Although this may seem burdensome at first blush, this proposed rule (and at this juncture it is only a proposal) would require nothing more than is already required; the parties to the dispute and the court have an obligation to confirm that diversity jurisdiction exists. Thus, at some juncture (and that juncture should be early) there must be scrutiny of the parties’ citizenship. See, e.g., Four Winds Distrib., LLC v. Cincinnati Ins. Co., 2019 WL 3940936 (D. Colo. Aug. 20, 2019) (“delay in addressing the issue only compounds the problem if, despite much time and expense having been dedicated to the case, a lack of jurisdiction causes it to be dismissed.”). Parties (particularly their attorneys) fail to engage in this analysis at their peril. See, e.g., Belleville Catering Co. v. Champaign Marketplace, LLC, 350 F.3d 691 (7th Cir. 2003) (case then on appeal on the merits to the Seventh Circuit Court of Appeals remanded to state court where diversity jurisdiction was in fact not present, depriving federal courts of jurisdiction; counsel ordered to relitigate dispute in state court pro bono on behalf of clients as sanction for this “doomed foray into federal court”). The proposed amendment to Rule 7.01, if adopted, will streamline the process, requiring each party to make a declaration to the court rather than leaving the determination of citizenship to the discovery process. Moreover, this proposed rule change may eliminate oft-seen gamesmanship as to the availability of diversity jurisdiction, particularly with respect to facial attacks. See, e.g., Lincoln Benefit Life Co. v. AEI Life, LLC, 800 F.3d 99 (3d Cir. Sept. 2, 2015) (court ordered jurisdictional discovery when defendant asserted a facial attack on the plaintiff’s position that diversity jurisdiction existed, trying to defeat the jurisdictional statement while denying information as to its citizenship, which was not publicly available).

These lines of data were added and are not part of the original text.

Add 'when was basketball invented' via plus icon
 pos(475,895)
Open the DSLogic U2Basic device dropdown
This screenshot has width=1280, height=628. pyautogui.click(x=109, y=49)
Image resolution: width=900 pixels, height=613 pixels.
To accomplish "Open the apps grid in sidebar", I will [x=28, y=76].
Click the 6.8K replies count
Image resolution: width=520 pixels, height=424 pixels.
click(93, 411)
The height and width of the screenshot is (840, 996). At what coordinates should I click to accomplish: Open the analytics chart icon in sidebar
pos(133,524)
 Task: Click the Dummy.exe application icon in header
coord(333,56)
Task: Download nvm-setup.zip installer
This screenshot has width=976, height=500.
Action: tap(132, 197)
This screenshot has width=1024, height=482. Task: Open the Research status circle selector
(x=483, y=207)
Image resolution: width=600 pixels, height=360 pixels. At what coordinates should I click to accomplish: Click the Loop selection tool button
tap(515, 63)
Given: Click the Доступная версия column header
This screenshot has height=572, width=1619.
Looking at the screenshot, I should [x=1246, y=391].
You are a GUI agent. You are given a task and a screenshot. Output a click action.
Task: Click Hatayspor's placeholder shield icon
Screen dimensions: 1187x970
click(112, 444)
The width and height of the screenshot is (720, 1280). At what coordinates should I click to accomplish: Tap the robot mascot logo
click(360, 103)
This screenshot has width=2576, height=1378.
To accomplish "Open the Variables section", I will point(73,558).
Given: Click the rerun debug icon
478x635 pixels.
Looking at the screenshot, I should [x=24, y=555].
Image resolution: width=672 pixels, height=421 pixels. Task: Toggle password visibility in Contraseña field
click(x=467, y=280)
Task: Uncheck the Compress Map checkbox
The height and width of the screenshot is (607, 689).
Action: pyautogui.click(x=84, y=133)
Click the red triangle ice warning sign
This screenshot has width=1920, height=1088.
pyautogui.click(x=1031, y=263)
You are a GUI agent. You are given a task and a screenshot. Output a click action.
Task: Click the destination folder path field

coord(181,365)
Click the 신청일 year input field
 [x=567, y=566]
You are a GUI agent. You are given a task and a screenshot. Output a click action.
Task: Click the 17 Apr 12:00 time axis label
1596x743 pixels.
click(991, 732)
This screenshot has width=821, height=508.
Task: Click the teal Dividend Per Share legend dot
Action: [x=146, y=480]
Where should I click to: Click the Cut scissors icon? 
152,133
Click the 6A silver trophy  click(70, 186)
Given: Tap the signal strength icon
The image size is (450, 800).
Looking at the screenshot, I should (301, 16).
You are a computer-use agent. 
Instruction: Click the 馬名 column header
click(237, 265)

This change (again assuming its adoption) will perhaps reduce the initial burden on a plaintiff filing in or a defendant removing to federal court. It is rare that the membership of an unincorporated entity available in the public record. This objective fact has necessitated allegations of diversity based upon “information and belief.” See, e.g., Wright, Federal Practice & Procedure § 1224 (pleading diversity jurisdiction on the basis of “information and belief” is a “practical necessity.”). There are, however, a number courts that have rejected allegations of diversity based on information and belief. See, e.g., Pharmerica Corp. v. Crestwood Care, LLC, 2015 WL 1006683 (N.D. Ill. Mar. 2, 2015); Principal Solutions LLC v. Feed.Ing BV, 2013 WL 2458630 (E.D. Wisc. June 5, 2013). Assuming that the party bringing the action to federal court has a good-faith basis for the assertion that diversity exists, and as that assertion will be quickly tested against the other parties’ citizenship disclosure, perhaps any bar against information and belief pleading should be reduced.